Synthetic lethality screening reveals FDA-approved drugs that overcome ATP7B-mediated tolerance of tumor cells to cisplatin

Abstract

Resistance of tumors to chemotherapy represents an important challenge in the modern oncology. Although platinum (Pt)-based drugs demonstrated excellent therapeutic potential their effectiveness in a wide range of tumors is limited by the development of resistance mechanisms. One of these mechanisms includes increased cisplatin sequestration/efflux by copper-transporting ATPase, ATP7B. In fact, ATP7B expression has been identified as a hallmark of chemotherapy-resistant tumors. However, targeting the ATP7B for reduction of Pt-tolerance in tumors represents a serious risk because suppression of ATP7B might compromise copper homeostasis like it happens in Wilson disease.
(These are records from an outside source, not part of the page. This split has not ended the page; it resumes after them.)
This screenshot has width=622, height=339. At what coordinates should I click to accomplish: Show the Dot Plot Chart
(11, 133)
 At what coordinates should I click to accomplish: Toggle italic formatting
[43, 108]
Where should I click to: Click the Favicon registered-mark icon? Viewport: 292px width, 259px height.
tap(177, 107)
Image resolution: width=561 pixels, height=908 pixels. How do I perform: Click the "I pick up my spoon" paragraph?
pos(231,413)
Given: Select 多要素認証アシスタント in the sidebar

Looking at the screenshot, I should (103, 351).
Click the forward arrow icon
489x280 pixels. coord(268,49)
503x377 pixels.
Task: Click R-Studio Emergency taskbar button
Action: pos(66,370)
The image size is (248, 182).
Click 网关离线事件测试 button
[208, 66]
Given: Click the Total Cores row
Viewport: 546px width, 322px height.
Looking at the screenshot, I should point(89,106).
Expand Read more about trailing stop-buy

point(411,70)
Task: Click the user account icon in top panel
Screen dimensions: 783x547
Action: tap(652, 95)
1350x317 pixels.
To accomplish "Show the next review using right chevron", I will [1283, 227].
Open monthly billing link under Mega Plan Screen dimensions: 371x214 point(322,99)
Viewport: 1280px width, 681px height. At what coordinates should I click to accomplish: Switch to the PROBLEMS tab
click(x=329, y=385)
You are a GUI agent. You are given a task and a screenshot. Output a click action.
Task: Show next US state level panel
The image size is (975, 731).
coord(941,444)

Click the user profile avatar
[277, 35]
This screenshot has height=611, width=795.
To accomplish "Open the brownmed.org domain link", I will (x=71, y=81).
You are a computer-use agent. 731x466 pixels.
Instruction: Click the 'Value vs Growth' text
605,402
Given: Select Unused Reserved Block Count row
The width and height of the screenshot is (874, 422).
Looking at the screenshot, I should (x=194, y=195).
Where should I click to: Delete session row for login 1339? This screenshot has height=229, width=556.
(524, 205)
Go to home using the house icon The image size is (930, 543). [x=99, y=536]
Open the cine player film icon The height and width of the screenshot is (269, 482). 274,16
To circumvent ATP7B-mediated Pt tolerance we employed a high-throughput screening (HTS) of FDA/EMA-approved drug library to discover new therapeutic molecules that promote cisplatin toxicity in resistant ovarian carcinoma IGROV-CP20 cell line. Through a synthetic lethality approach, three hits (Tranilast, Telmisartan and Amphotericin B) were detected and validated for their ability to reduce cisplatin resistance. All 3 drugs induced DNA damage and inhibited ATP7B trafficking in a tumor-specific manner. RNAseq analysis revealed Tranilast and Amphotericin B to affect expression of genes operating in several pathways that confer tolerance to cisplatin. In the case of Tranilast, these included key molecular players operating in the distribution of copper and platinum to different intracellular compartments. In particular, Tranilast was found to suppress ATOX1 and, as a consequence, ATOX1-mediated trafficking of ATP7B in response to cisplatin. Considering well-known safety profiles and tolerability of Tranilast, Telmisartan and Amphotericin B these drugs emerge as attractive candidates, which might be used for rapid development of new therapeutic strategies to overcome resistance of tumors to Pt-based chemotherapy.